---------- GIVEN RECORDS ----------

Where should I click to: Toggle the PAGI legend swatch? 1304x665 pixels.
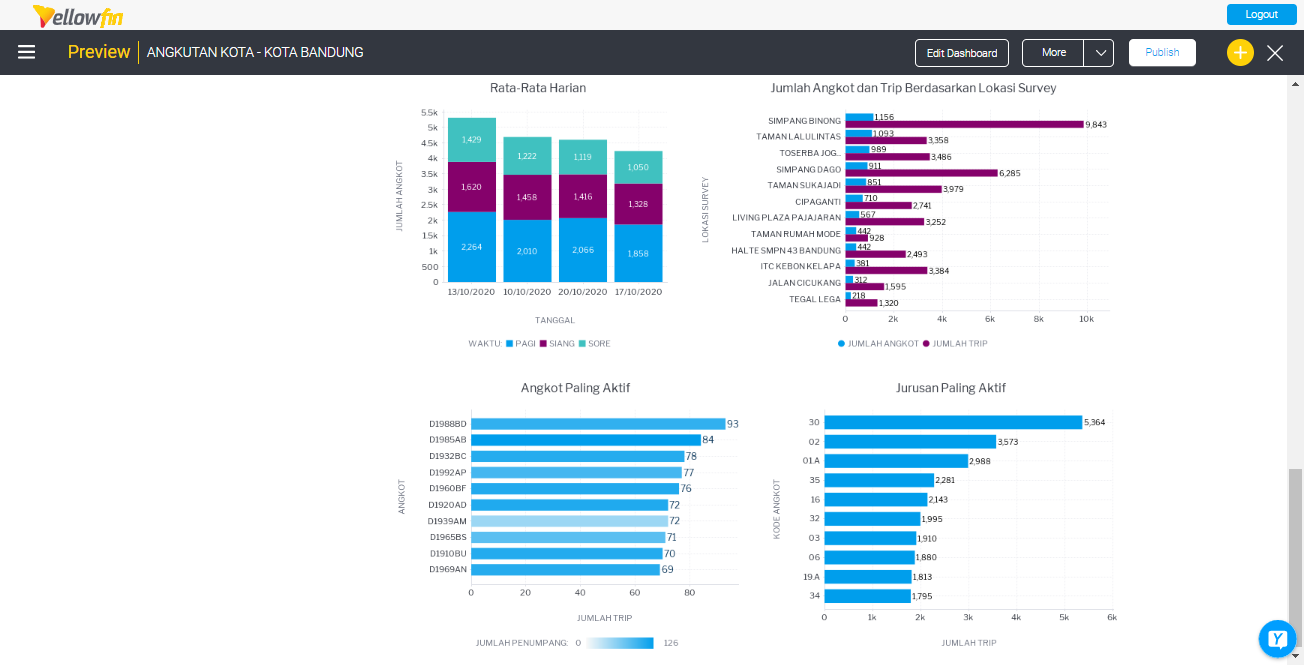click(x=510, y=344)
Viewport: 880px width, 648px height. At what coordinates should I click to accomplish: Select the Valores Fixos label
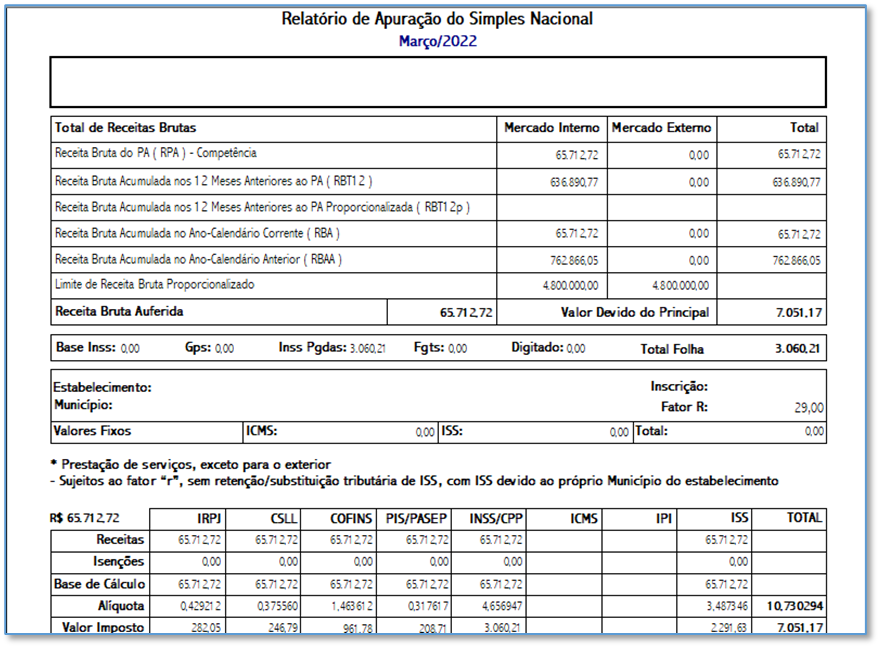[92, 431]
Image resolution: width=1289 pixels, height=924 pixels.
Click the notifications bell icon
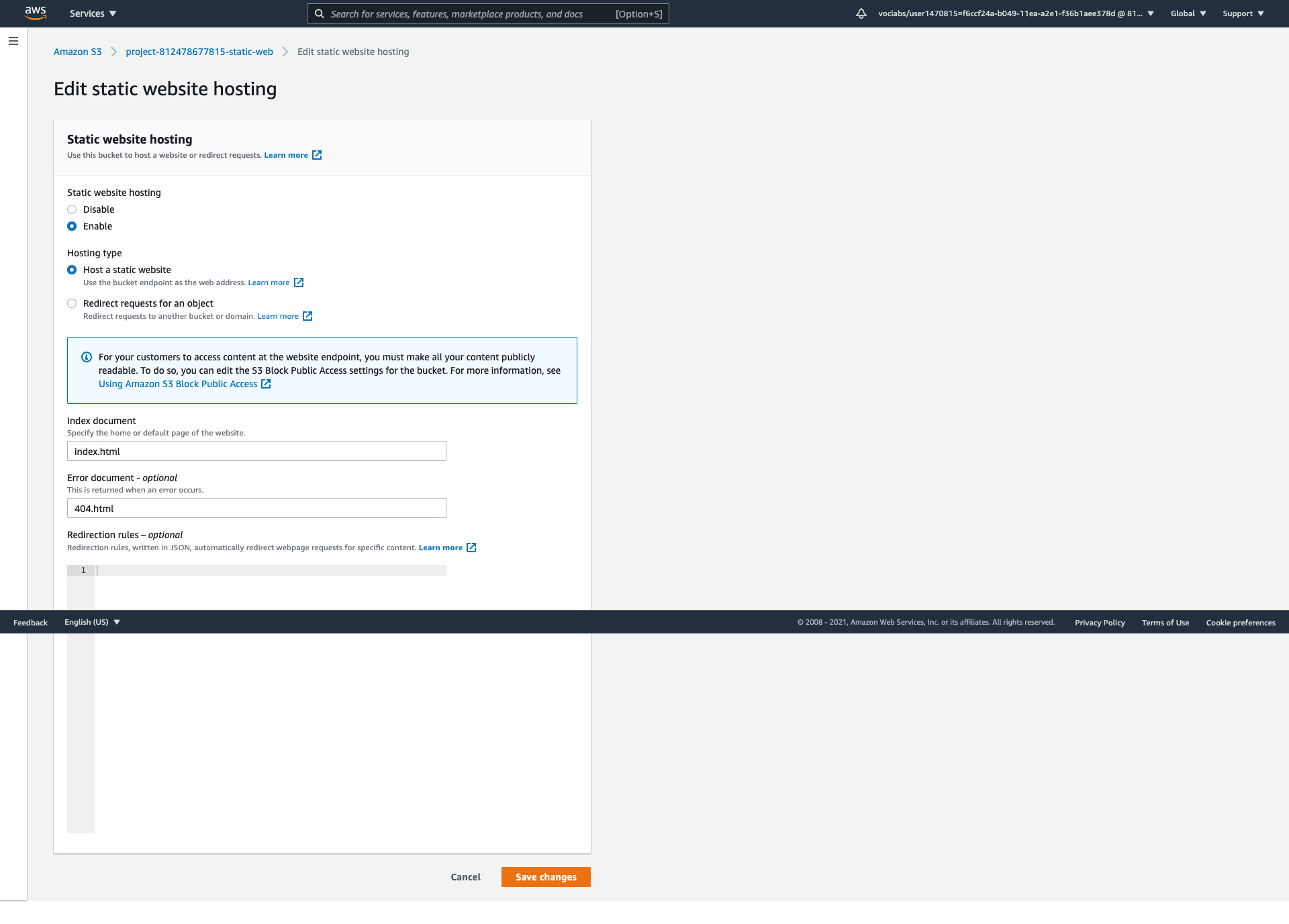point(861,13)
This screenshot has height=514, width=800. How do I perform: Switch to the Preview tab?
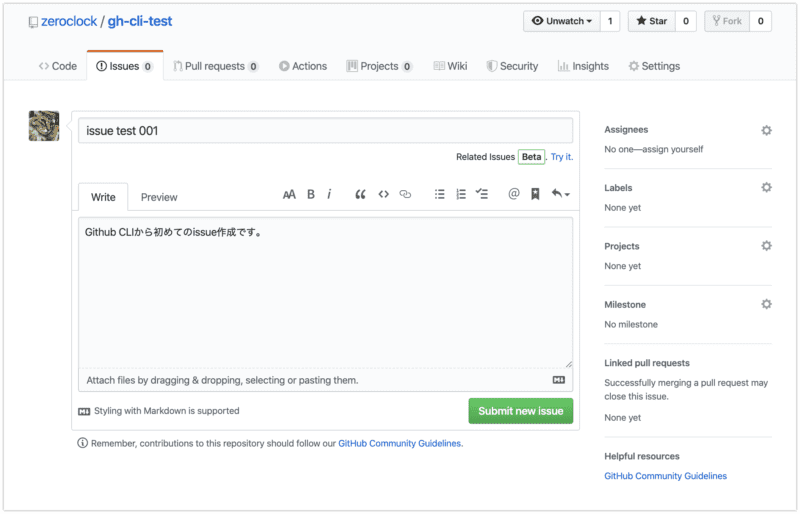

----------

■ **TASK STATEMENT**
Transcribe everything from the line containing "Image resolution: width=1289" down to the end of the records, leaving out the pictures.

■ **WRITTEN SOLUTION**
Image resolution: width=1289 pixels, height=924 pixels.
Click the notifications bell icon
point(861,13)
This screenshot has height=514, width=800. How do I perform: Switch to the Preview tab?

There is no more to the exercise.